Inoltre si rivelò comodo: neutro e “sicuro”. Lo sceglievano quando volevano tenere un profilo basso, ricominciare da capo o semplicemente evitare di farsi notare.

Infine, come in molti Paesi, i cognomi si trasmettono per linea maschile, e a ogni generazione il numero dei portatori è cresciuto.

Colpisce anche quanto uniformemente il nome si sia diffuso sulla mappa: Nguyễn lo si incontra ovunque, dai villaggi di montagna ai mercati galleggianti del sud.

In cosa è diverso dagli altri Paesi?

Altrove i cognomi aiutano a distinguere le persone. In Vietnam, dove ogni due persone una può essere un Nguyễn, il solo cognome non basta. Si fa più attenzione al nome completo, in particolare al secondo nome e alla pronuncia precisa: il vietnamita è fortemente tonale e l’intonazione può cambiare il significato.

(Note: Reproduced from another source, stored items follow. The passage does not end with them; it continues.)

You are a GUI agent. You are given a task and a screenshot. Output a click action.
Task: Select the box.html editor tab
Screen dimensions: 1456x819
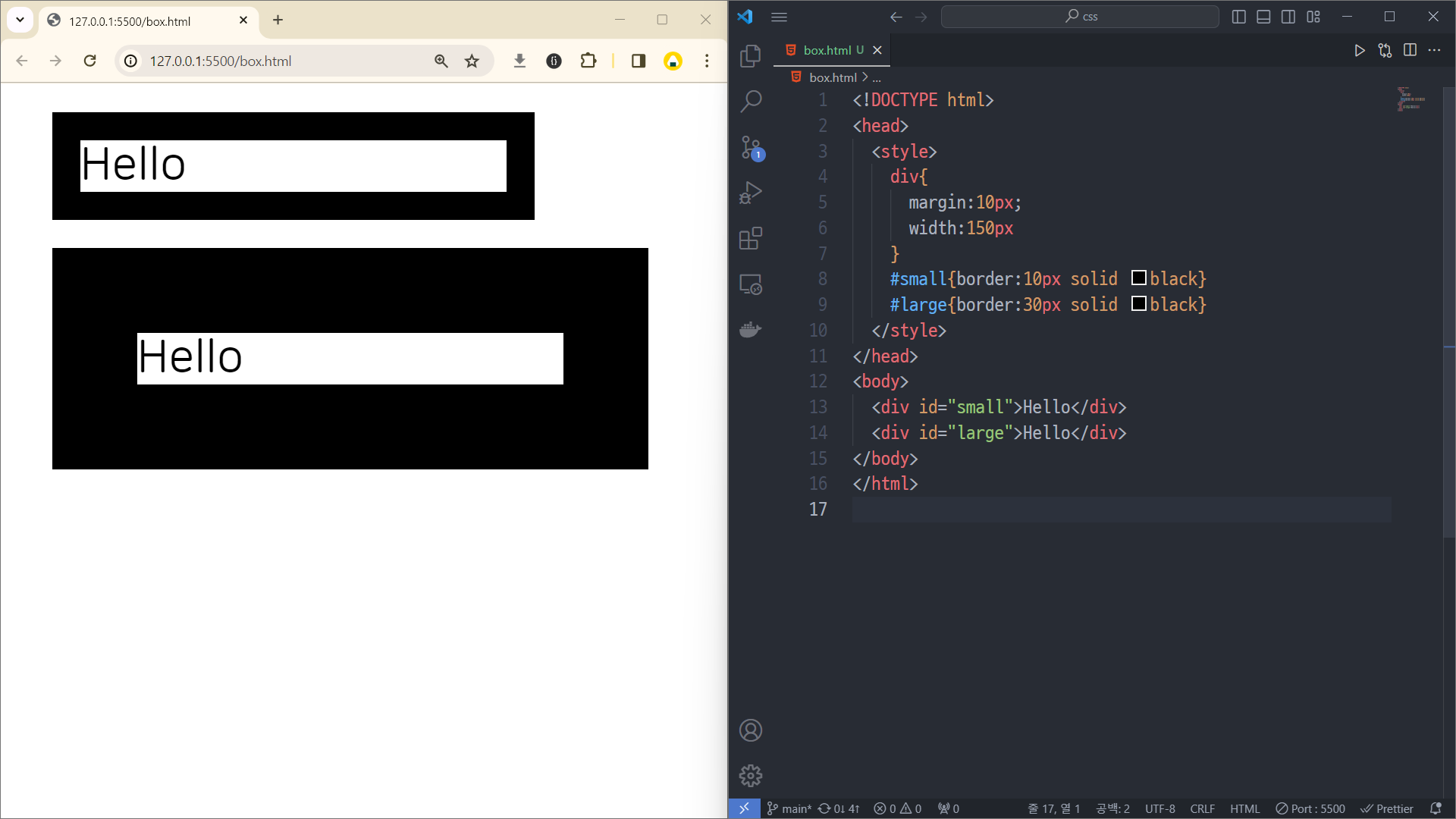coord(827,50)
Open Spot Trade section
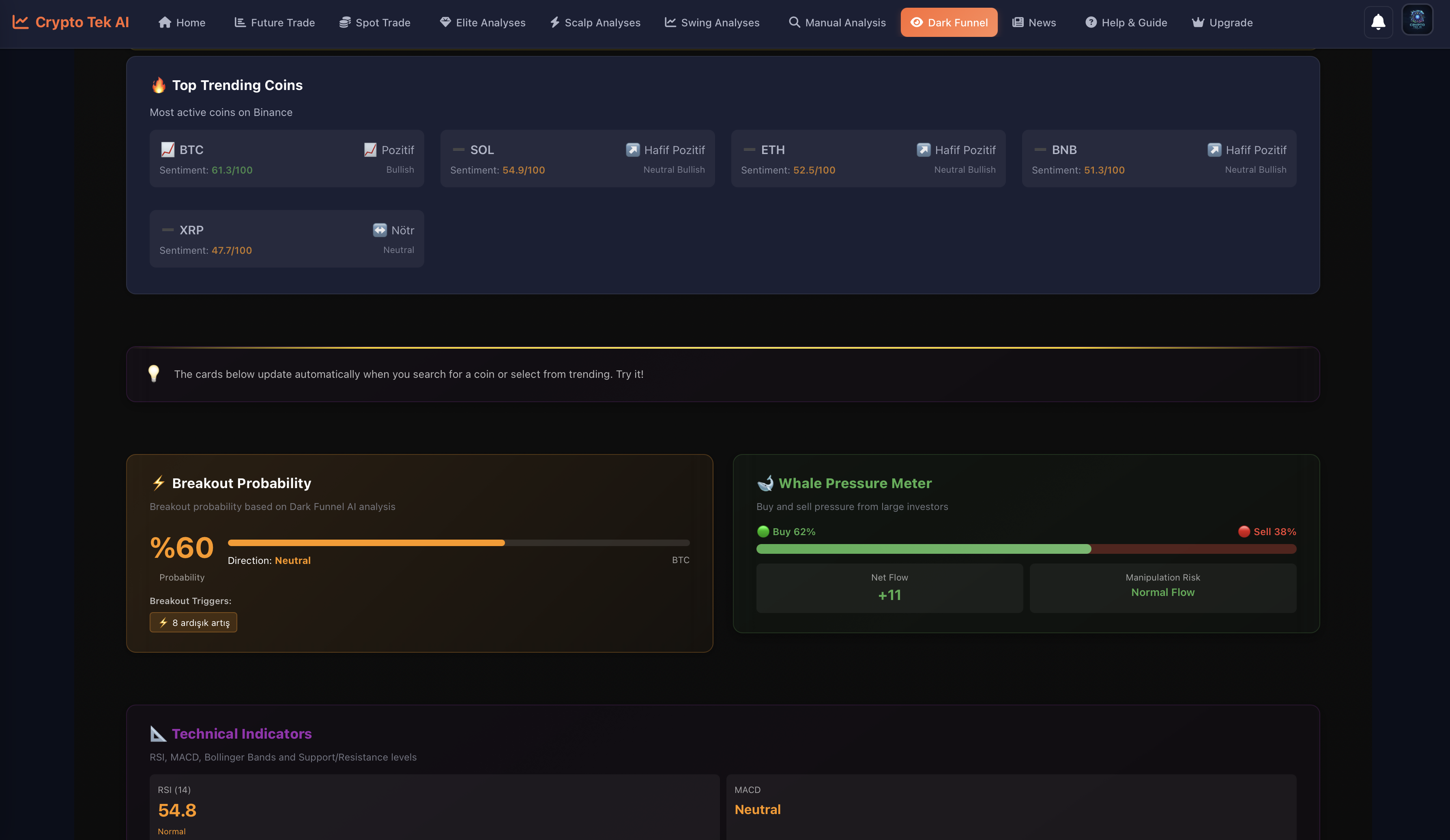The width and height of the screenshot is (1450, 840). [375, 22]
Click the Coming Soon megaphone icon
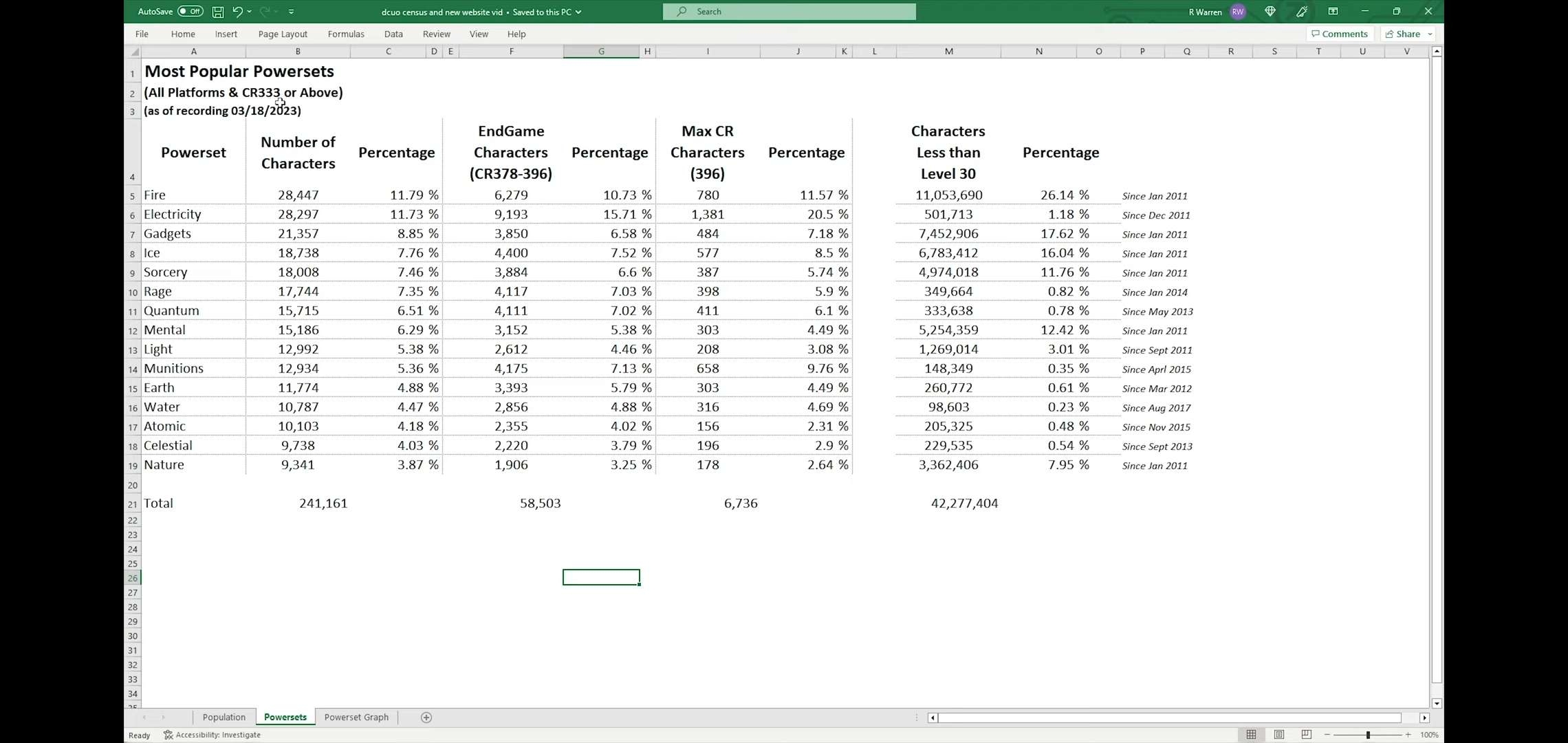The image size is (1568, 743). tap(1302, 12)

Oltre i confini del Paese, Nguyễn è diventato anche un tratto riconoscibile delle comunità vietnamite nel mondo. Negli elenchi telefonici all’estero, lunghe colonne con questo cognome spesso superano qualsiasi altro.

Ci sono problemi?

Sì, soprattutto tecnici. Scuole, ospedali e uffici pubblici si imbattono regolarmente in persone con lo stesso nome e cognome, con il rischio di confusione. Le banche dati devono aggiungere identificatori extra — come data di nascita o indirizzo — per distinguere le persone.

Allo stesso tempo, per molti portare il cognome Nguyễn significa sentirsi parte di una grande “famiglia”, un’identità condivisa che alimenta il senso di appartenenza. È un motivo di orgoglio discreto.

Cosa ci aspetta?

Non ci sono segnali che Nguyễn stia perdendo terreno. Col passare del tempo, qualcuno potrebbe scegliere altri cognomi — complici matrimoni internazionali o tradizioni che cambiano — ma al momento non è quello che si vede.

In ogni caso, Nguyễn è più di una riga sul passaporto: è una storia in miniatura che mostra quanto intimamente i nomi personali possano rispecchiare il destino di un Paese.